WHAT YOU ARE ASKED TO DO ▸ Could you print the passage below about the 1953 film Three Steps in the Dark in full, word for word?

Three Steps in the Dark is a 1953 British mystery film directed by Daniel Birt and starring Greta Gynt, Hugh Sinclair and Sarah Lawson. It was produced as a second feature and shot at the Kensington Studios in London. The film's sets were designed by the art director Bernard Robinson.

Plot
A rich but disliked uncle invites his relatives to a family reunion at his home.  Once the gathering is complete, he announces enigmatically that he intends to change his will before he dies, should not one of the heirs fulfill a condition. Before he can do this, he is murdered.  His niece (Gynt), a detective story writer, has to put her theories into practice by solving a real-life murder mystery.

Cast
 Greta Gynt as Sophie Burgoyne
 Hugh Sinclair as Philip Burgoyne
 Sarah Lawson as Dorothy
 Elwyn Brook-Jones as Wilbraham
 John Van Eyssen as Henry Burgoyne
 Nicholas Hannen as Arnold Burgoyne
 Hélène Cordet as Esme
 Alastair Hunter as Inspector Forbes
 Katie Johnson as Mrs. Riddle

Later history
Three Steps in the Dark appears to have been a programmer closely following the standard whodunit template, with Today's Cinema offering the analysis: "The film has a measure of well tried appeal in the matter of 'spotting the killer' and in anticipating the surprise revelation of his identity in the climax. There is the usual touch of romance to complete the formula."  There is no indication that the film was ever shown publicly again in cinemas or on television following its initial run.

MATERIAL ▸
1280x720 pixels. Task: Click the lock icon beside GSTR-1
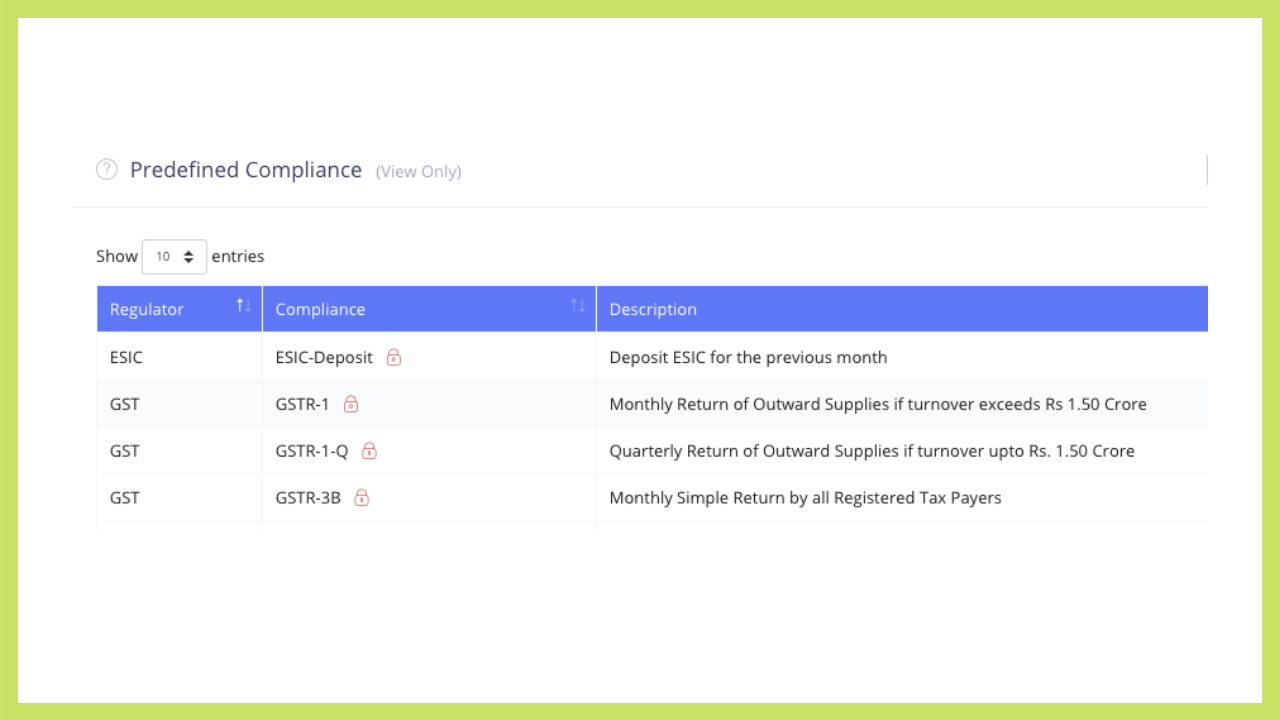tap(351, 404)
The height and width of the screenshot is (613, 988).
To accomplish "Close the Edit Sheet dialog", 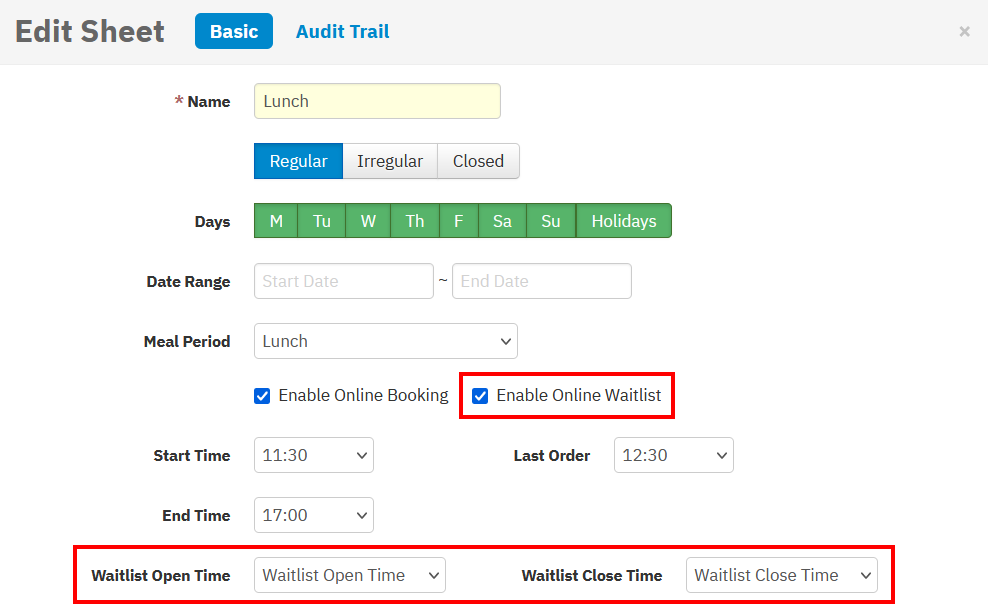I will pos(964,32).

RESPONSE ▸
Three Steps in the Dark is a 1953 British mystery film directed by Daniel Birt and starring Greta Gynt, Hugh Sinclair and Sarah Lawson. It was produced as a second feature and shot at the Kensington Studios in London. The film's sets were designed by the art director Bernard Robinson.

Plot
A rich but disliked uncle invites his relatives to a family reunion at his home.  Once the gathering is complete, he announces enigmatically that he intends to change his will before he dies, should not one of the heirs fulfill a condition. Before he can do this, he is murdered.  His niece (Gynt), a detective story writer, has to put her theories into practice by solving a real-life murder mystery.

Cast
 Greta Gynt as Sophie Burgoyne
 Hugh Sinclair as Philip Burgoyne
 Sarah Lawson as Dorothy
 Elwyn Brook-Jones as Wilbraham
 John Van Eyssen as Henry Burgoyne
 Nicholas Hannen as Arnold Burgoyne
 Hélène Cordet as Esme
 Alastair Hunter as Inspector Forbes
 Katie Johnson as Mrs. Riddle

Later history
Three Steps in the Dark appears to have been a programmer closely following the standard whodunit template, with Today's Cinema offering the analysis: "The film has a measure of well tried appeal in the matter of 'spotting the killer' and in anticipating the surprise revelation of his identity in the climax. There is the usual touch of romance to complete the formula."  There is no indication that the film was ever shown publicly again in cinemas or on television following its initial run.